• _Exercise inputs_:
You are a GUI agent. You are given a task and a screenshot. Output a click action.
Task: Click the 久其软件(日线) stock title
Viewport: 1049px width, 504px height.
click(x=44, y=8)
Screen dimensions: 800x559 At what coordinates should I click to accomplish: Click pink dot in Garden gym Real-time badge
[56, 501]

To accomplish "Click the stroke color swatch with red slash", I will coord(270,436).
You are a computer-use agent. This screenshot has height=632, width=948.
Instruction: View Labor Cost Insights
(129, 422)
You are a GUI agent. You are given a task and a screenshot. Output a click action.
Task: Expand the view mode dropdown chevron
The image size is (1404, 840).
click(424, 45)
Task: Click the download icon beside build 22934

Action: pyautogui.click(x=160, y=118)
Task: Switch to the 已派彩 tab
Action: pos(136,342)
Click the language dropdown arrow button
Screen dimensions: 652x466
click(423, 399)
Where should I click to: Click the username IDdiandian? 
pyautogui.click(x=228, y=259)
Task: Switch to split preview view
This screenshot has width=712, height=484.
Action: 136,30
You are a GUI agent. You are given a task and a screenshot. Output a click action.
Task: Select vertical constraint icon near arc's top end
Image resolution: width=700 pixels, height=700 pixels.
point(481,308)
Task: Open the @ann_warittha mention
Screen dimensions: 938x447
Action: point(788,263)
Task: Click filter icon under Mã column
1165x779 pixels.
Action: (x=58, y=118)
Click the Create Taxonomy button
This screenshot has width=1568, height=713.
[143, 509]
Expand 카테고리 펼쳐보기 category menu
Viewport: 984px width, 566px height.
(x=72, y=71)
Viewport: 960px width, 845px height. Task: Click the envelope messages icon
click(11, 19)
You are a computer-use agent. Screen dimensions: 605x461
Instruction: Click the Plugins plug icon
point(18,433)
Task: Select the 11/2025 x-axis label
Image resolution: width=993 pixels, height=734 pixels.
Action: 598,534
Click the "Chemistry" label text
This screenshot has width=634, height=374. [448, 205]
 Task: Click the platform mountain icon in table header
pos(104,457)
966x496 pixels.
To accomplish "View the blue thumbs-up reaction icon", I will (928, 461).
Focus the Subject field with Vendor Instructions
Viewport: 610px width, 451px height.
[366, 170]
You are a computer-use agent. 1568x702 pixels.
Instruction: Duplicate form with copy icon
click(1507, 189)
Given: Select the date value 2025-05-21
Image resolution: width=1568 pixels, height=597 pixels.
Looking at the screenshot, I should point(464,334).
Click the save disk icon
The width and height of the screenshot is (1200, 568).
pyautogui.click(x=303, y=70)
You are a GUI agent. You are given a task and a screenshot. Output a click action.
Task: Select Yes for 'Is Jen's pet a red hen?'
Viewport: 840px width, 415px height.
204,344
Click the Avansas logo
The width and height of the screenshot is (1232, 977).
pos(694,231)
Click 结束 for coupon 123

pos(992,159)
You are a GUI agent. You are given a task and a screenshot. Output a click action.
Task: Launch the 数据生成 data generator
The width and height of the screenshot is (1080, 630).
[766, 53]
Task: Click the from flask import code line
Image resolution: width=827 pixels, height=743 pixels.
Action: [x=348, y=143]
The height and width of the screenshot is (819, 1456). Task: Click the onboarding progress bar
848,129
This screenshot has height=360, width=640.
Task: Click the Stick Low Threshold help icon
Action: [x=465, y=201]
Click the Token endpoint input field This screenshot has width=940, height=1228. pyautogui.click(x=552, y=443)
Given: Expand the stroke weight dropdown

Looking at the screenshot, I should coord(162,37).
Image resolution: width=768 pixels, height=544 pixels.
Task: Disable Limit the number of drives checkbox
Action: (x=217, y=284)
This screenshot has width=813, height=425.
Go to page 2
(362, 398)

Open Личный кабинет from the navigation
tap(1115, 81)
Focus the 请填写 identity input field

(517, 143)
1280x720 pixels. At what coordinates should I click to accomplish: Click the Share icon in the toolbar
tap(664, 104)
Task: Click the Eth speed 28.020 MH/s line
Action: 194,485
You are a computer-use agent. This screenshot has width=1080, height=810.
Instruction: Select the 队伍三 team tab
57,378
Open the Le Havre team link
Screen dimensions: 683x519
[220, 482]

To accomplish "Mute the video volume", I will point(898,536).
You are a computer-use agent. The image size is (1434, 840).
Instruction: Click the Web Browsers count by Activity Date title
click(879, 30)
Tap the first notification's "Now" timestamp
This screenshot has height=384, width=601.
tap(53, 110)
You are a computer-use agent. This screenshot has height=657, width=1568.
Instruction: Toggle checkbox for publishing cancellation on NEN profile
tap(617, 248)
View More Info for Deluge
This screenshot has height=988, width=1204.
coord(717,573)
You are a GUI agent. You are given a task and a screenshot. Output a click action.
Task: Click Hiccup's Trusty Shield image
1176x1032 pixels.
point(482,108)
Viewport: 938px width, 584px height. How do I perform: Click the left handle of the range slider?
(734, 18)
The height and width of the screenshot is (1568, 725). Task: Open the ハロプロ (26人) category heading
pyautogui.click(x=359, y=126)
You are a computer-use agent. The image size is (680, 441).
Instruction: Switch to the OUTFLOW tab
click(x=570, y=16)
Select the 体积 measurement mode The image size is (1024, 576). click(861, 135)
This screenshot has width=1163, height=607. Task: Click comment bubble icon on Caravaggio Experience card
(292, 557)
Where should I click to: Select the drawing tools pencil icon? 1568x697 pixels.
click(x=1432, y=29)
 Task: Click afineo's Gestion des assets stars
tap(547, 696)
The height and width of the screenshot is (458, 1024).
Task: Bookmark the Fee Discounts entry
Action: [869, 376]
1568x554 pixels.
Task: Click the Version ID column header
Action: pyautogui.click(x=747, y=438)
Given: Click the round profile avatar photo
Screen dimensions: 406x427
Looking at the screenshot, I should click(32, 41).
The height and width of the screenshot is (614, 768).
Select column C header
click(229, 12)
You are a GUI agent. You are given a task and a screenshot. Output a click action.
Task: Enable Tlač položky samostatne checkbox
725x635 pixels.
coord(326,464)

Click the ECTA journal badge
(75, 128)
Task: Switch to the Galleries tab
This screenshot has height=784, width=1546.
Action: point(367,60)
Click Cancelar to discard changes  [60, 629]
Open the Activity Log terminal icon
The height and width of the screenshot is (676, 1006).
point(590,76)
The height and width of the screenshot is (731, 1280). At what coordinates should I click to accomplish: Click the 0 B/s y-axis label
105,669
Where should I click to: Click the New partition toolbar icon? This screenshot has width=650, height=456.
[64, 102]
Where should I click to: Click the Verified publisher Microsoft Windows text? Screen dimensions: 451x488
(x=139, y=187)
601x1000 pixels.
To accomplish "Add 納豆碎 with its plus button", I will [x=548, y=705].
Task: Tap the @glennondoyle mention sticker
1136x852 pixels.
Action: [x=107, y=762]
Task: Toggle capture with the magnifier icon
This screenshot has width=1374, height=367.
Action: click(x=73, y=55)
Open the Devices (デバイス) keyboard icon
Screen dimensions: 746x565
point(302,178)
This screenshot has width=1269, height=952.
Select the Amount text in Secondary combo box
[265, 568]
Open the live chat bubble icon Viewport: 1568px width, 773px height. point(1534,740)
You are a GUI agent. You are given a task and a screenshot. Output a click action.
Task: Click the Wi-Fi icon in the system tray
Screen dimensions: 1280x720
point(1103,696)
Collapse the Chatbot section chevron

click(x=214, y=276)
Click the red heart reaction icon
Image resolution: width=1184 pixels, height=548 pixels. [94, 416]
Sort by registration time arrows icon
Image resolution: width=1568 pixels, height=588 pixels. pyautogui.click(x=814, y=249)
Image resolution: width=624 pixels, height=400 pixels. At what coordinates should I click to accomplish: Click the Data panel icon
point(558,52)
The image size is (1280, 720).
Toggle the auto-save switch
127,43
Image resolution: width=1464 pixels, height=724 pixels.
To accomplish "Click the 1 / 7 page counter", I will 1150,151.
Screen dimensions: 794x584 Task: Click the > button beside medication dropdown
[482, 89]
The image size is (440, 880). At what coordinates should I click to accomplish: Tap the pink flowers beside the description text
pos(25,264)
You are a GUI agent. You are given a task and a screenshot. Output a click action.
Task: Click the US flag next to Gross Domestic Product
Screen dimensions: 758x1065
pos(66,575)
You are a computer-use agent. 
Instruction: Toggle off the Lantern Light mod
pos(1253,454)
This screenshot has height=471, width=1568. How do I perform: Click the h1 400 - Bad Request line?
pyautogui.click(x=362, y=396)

• _About this task_: Wherever the word "computer" occurs in a line of the listing, copy that line.

• _Response below_:
You are a computer-use agent. This screenshot has height=632, width=948.
You are a computer-use agent. Screen dimensions: 605x461
You are a computer-use agent. 1568x702 pixels.
You are a computer-use agent. This screenshot has width=1080, height=810.
You are a computer-use agent. The image size is (1434, 840).
You are a computer-use agent. This screenshot has height=657, width=1568.
You are a computer-use agent. The image size is (680, 441).
You are a computer-use agent. 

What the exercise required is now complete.